Witness Protection Program



Dear Readers:

It has been exactly a week since the disastrous lock-down incident of 2009. Although many paws and hands are pointing in my direction, I swear the crime was purely unintentional. Please let me explain my side of the story, as there is an unnamed striped individual who is misinterpreting the event.

First let me introduce myself: My name is Mr. H. The "H" is provided for my protection, and for your information, it stands for anything other than Hemi. As you can see from my picture, as I am a dangerous ladies' man, they are protecting my eye-dentity.

OK, here's what happened: Mom and a group friends were having a BBQ on the patio. They closed the sliding glass door so that smoke wouldn't get into my eyes and in the house through the screen door. Besides, I don't like having my tuxedo reek of charred mammal flesh in briquette.

Also, we cats tend to push on the screen door, causing mom to fear that I and a certain tabby individual by the name of "C" might venture outdoors. So she made sure the sliding glass door was unlocked, and she shut it.

From a previous experience, I have learned how to box quickly and furiously. I was using my newly found techniques and wily ways to get attention from the humans. So I rat, tapped, tapped fast and repeatedly on the sliding glass door. I've even improved my techinque by managing a good rhythm on the door.

The guests starting pointing and laughing, thinking I was "cute," and quite the little drummer boy. (By the way, I'm planning to start my own cats-only garage band, but that will be covered in a future posting).

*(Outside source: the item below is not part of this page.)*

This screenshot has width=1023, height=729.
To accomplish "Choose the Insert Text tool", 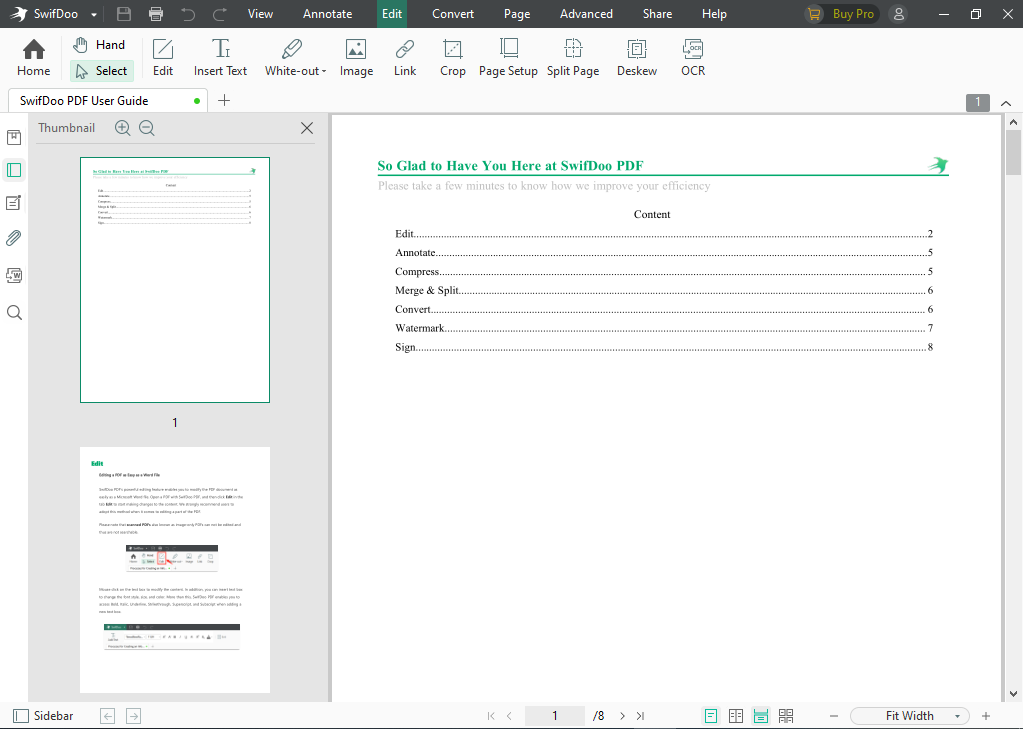I will (220, 57).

Basically -- and I'm ashamed to admit it -- the lock to the sliding glass door that I was boxing jiggled shut, locking mom and her friends outside. The front door was also locked, and so was the garage door.

I overheard mom saying a certain feces word and scratching her head, wondering how she was going to get into the house. And I was thinking, I could use a head scratching. And I could use some food. And then, to my horror, I couldn't get either a head scratching nor a bowl of kibble until mom figured out the solution to HER problem.

After all, she didn't have to close the sliding glass door and should've repaired the lock so it could stay put.

Luckily, the key to mom's car was in her pocket, and she was able to get into her car, open the garage, and get into the house.

I was so happy to see her because I was hungry.

And I'm still in trouble and am on the lamb. Which reminds me that I'm hungry for lamb. Gotta go now.

M for now,

H (stands for anything but Hemi)


  1. Hemi thanks you for supporting his blog, although his story is that he did not write this most recent posting. That's his story, and he's sticking to it!!